Jagmeet Singh's views on issues relating to his heritage and the Air India bombing perhaps would not have been relevant if he had stayed clear of Punjabi and Indian politics. But he has taken positions – positions that he will have to defend in the public square.
For example, when he was a member of the Ontario legislature, he sponsored a motion to "formally recognize the November 1984 state organized violence perpetrated against Sikhs throughout India as genocide." Indian newspapers have drawn a straight line between the NDP leader's support for self-determination in Catalonia and Quebec and the quest for a separate Sikh homeland in India.
Rallying cry for Canadian Sikhs
While the separatist movement may be all but forgotten in the land of its birth, it remains a rallying cry for sections of the Punjabi Sikh community in Canada. Just as there are Canadians who demand a separate Sikh homeland carved out of India, there are others who have either abandoned the cause or just don't care either way. Where exactly Singh fits within this spectrum is an unknown, and it is because of this ambiguity that further questions are warranted.

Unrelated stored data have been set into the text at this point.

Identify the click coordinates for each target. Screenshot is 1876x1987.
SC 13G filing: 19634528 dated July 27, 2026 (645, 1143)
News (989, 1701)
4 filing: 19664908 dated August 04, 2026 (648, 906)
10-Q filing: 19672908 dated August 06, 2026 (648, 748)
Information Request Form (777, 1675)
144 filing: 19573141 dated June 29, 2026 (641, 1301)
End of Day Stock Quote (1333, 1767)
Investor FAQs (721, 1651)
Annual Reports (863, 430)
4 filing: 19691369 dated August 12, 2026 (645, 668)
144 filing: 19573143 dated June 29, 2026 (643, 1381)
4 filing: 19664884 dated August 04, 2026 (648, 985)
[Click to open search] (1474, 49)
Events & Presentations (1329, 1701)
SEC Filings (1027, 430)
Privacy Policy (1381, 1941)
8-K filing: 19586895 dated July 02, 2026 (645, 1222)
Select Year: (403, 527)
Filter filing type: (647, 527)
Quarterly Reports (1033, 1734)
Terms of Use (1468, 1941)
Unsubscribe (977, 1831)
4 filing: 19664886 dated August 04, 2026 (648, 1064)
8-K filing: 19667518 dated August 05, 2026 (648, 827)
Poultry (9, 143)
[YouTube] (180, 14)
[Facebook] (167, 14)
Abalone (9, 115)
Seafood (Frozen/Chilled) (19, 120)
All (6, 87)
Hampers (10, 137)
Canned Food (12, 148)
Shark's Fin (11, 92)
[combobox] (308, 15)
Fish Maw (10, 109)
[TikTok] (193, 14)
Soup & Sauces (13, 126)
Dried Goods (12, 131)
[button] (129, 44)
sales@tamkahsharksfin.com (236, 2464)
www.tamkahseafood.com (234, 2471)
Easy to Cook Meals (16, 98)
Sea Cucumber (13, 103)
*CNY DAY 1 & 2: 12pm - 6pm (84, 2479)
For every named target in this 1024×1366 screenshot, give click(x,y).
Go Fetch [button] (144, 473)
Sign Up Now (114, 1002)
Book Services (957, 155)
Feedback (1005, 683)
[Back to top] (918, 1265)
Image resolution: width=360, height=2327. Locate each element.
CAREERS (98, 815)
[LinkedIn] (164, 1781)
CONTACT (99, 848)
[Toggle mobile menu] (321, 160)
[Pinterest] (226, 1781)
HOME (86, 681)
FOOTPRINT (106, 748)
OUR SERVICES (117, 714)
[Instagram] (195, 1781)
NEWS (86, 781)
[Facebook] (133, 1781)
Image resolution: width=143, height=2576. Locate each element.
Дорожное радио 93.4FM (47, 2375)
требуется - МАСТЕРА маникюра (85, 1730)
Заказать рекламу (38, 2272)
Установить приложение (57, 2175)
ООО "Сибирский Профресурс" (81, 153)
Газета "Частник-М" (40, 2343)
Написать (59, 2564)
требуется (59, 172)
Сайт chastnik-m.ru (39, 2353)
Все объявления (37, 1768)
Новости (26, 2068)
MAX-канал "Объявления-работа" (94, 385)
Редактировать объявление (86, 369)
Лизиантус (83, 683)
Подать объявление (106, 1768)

This sort of journalism is well suited to a new, multicultural age: one where reporters can act as translator between Canada's various cultural communities. Indeed, a Canadian reporter's role when interviewing a leader who wears his heritage on his sleeve is obvious: to ask him about it.
I would expect the same kind of hardball questions to be asked of a leader of Irish heritage if she had taken sides in the Troubles, or someone of Arab origins if he had articulated public positions on the Palestinian question. In these instances, the journalist takes on the role of a cultural interpreter (albeit, an imperfect one).
Unlike most other reporters on Parliament Hill, Milewski has spent years covering the Indian diaspora community in Canada, especially in the context of the Air India bombing. Milewski – like the Vancouver Sun's Kim Bolan – has stayed with the story for decades, and helped sear the tragedy into Canadian consciousness.
Readers will recall that the bombing was initially dismissed as an entirely Indian problem – remember the call Prime Minister Brian Mulroney made to his Indian counterpart mourning the deaths? We have belatedly come to accept most of the 329 victims as our very own. Rightfully so, as most of them were Canadian.
Here's a safe bet: I expect other mainstream-ethnic issues to surface over time, especially as they relate to political religion, meaning when religion is used in the pursuit of political goals.
The Air India tragedy continues to be a test case for Canada, and Singh shouldn't expect to get a free pass on questions about it either as NDP leader, or as the prime minister of Canada.